**EXTRACTED ENTRIES:**
== Segment start ==
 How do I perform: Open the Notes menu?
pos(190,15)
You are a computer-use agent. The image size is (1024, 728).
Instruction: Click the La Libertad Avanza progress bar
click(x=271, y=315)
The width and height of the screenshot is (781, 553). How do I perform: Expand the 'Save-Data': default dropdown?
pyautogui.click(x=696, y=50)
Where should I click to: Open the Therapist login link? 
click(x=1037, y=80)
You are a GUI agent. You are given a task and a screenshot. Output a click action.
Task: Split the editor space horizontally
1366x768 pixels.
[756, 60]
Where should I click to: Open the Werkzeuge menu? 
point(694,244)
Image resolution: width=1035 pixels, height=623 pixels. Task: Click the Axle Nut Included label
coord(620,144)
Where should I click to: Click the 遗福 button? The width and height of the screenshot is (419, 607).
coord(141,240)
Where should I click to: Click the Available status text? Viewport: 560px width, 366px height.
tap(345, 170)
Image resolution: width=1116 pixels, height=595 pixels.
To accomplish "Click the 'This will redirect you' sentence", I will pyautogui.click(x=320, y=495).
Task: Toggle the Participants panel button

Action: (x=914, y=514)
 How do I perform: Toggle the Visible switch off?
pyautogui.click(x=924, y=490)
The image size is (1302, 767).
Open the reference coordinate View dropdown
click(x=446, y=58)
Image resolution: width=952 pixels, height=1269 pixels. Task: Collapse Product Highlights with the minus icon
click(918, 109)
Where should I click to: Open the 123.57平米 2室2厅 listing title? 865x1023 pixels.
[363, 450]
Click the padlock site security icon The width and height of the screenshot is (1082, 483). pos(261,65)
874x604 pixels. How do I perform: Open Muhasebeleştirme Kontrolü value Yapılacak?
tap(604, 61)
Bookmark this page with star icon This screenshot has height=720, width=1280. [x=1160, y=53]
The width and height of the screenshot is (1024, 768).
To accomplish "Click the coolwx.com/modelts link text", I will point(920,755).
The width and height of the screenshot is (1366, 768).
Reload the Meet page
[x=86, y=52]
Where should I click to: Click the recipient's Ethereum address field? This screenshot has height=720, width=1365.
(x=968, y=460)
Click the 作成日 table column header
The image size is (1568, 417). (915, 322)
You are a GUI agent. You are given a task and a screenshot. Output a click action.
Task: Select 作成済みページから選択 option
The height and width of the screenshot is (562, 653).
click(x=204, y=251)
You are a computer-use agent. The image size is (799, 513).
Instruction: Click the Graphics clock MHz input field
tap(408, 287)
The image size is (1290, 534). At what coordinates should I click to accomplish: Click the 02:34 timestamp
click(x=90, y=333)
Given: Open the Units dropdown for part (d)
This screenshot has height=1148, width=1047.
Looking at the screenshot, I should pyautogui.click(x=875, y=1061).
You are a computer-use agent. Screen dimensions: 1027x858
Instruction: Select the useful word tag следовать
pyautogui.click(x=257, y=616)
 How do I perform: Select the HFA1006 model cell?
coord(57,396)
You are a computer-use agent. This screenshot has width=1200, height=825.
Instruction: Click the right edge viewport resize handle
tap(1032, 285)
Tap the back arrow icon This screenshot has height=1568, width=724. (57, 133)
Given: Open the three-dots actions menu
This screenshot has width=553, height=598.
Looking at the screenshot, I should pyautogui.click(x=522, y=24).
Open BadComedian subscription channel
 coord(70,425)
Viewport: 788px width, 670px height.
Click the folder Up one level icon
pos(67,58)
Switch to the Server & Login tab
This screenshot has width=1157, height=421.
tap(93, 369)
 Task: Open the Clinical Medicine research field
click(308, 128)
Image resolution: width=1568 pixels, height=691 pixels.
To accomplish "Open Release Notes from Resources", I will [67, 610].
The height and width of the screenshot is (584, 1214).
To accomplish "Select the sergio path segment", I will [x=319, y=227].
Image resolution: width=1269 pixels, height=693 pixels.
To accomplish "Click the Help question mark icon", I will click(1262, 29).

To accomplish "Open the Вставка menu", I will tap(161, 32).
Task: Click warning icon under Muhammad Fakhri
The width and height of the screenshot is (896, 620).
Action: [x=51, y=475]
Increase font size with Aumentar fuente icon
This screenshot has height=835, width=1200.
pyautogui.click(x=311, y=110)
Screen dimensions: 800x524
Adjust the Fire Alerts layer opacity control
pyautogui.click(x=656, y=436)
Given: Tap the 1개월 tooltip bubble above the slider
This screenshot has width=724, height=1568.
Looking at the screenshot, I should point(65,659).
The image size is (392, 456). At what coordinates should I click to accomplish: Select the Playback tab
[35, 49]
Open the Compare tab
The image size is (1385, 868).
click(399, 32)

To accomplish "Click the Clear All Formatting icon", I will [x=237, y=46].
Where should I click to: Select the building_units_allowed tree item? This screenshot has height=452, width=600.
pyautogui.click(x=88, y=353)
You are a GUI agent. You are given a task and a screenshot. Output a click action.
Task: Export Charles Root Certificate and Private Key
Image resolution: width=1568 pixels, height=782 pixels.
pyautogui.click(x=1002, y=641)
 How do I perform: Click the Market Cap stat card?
== Segment end ==
Within the listing above, locate the line containing "The height and width of the screenshot is (584, 1214)." and the line containing "Screen dimensions: 800x524". Reproduce those two lines and all lines between them exactly, with nothing added.

**SOLVED EXERCISE:**
The height and width of the screenshot is (584, 1214).
To accomplish "Select the sergio path segment", I will [x=319, y=227].
Image resolution: width=1269 pixels, height=693 pixels.
To accomplish "Click the Help question mark icon", I will click(1262, 29).

To accomplish "Open the Вставка menu", I will tap(161, 32).
Task: Click warning icon under Muhammad Fakhri
The width and height of the screenshot is (896, 620).
Action: [x=51, y=475]
Increase font size with Aumentar fuente icon
This screenshot has height=835, width=1200.
pyautogui.click(x=311, y=110)
Screen dimensions: 800x524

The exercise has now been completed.